For children up to 4 years these are available in the Personal Child Health Record (‘red book’).  For premature infants (earlier than 32 weeks) it is important to plot their growth on specific charts designed to account for their gestational age.  Growth charts for older children (2-18 years) can be downloaded from the RCPCH website https://www.rcpch.ac.uk/resources/uk-who-growth-charts-2-18-years

The UK-WHO growth charts include instructions for predicting adult height based on the child’s current height, and guidance on mid-parental height centile.  Demonstrating a predicted adult height which is similar to parental height may be sufficient reassurance for parents and children.  However further assessment may be required if growth velocity has slowed or height is lower than expected. 

History

Short stature in itself is not an emergency; however it may be symptomatic of an underlying medical problem requiring urgent treatment and a thorough history is therefore important. 

  • Birth history:
    • Pregnancy, delivery, birthweight, perinatal history, neonatal problems
  • Pattern of growth:
    • Small for gestational age at birth – by 4 years, around 10% of children born <2nd centile will stay short and not have shown substantial catch up growth.
    • Length/height measurements are tricky in the first 2-3 years of life and infants can cross centile lines during this period. 
    • Beyond infancy children should grow parallel to a centile line
    • Is there a difference between height and weight centiles?
  • Assess nutrition
    • Particularly important in infancy as nutrition is the key determinant of growth during infancy
  • Symptoms of chronic illness
  • Past medical history
    • Including surgery for hernia, undescended testes
  • Medication
    • e.g  regular steroid preparations
  • Family history
    • Parental and sibling height, delayed puberty in either parent, consanguinity, history of endocrine disorders
  • Social details
    • Home situation
    • What effect is the short stature having on the child?
  • Pubertal status
    • Difficult to make a judgment about short stature in older children without knowing their pubertal stage

Examination

  • Any dysmorphic features?
  • Evidence of disproportion
  • Signs of underlying chronic disease
  • Pubertal assessment (if appropriate)

  • Crossing height centiles (this can be normal during infancy)
  • Obesity with short stature
  • Static or minimal growth
  • Evidence of chronic illness

A well child with a normal examination and a height that lies within the parental target can often be reassured without any investigations.  If there any concerns about the growth pattern or the history, then baseline bloods and wrist x-ray to assess bone age can be carried out.  Please consider x ray of left hand and wrist for bone age – this can be requested as ‘x ray hand and bone age’.Assessment of short stature often requires serial measurements over a period of several months or even years.

The vast majority of children referred with short stature will not require any treatment.   Chronic illness will be diagnosed and managed appropriately with specialist input as required.   Growth hormone treatment or medication to progress puberty will only be started for clearly defined reasons as per national guidelines.  Any hormone treatment will be initiated by a paediatric endocrinologist or a paediatrician with a special interest in growth and puberty disorders.

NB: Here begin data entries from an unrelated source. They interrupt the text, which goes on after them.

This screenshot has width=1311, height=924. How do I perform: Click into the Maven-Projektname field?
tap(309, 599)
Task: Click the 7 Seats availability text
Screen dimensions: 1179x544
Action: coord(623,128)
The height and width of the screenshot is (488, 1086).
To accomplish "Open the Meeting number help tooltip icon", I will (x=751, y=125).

The most useful investigation in the assessment of short stature is serial measurements plotted on a growth chart (see above) so parents should be encouraged to fill in the red book if possible. It is also helpful if both parents have had their heights measured in centimetres, and that of any other children in the family, and they bring these measurements to their first clinic appointment.

Initial referrals should be made to general paediatric outpatients via ERS.  If you are uncertain about referring please contact the paediatric team via Advice & Guidance on ERS for advice.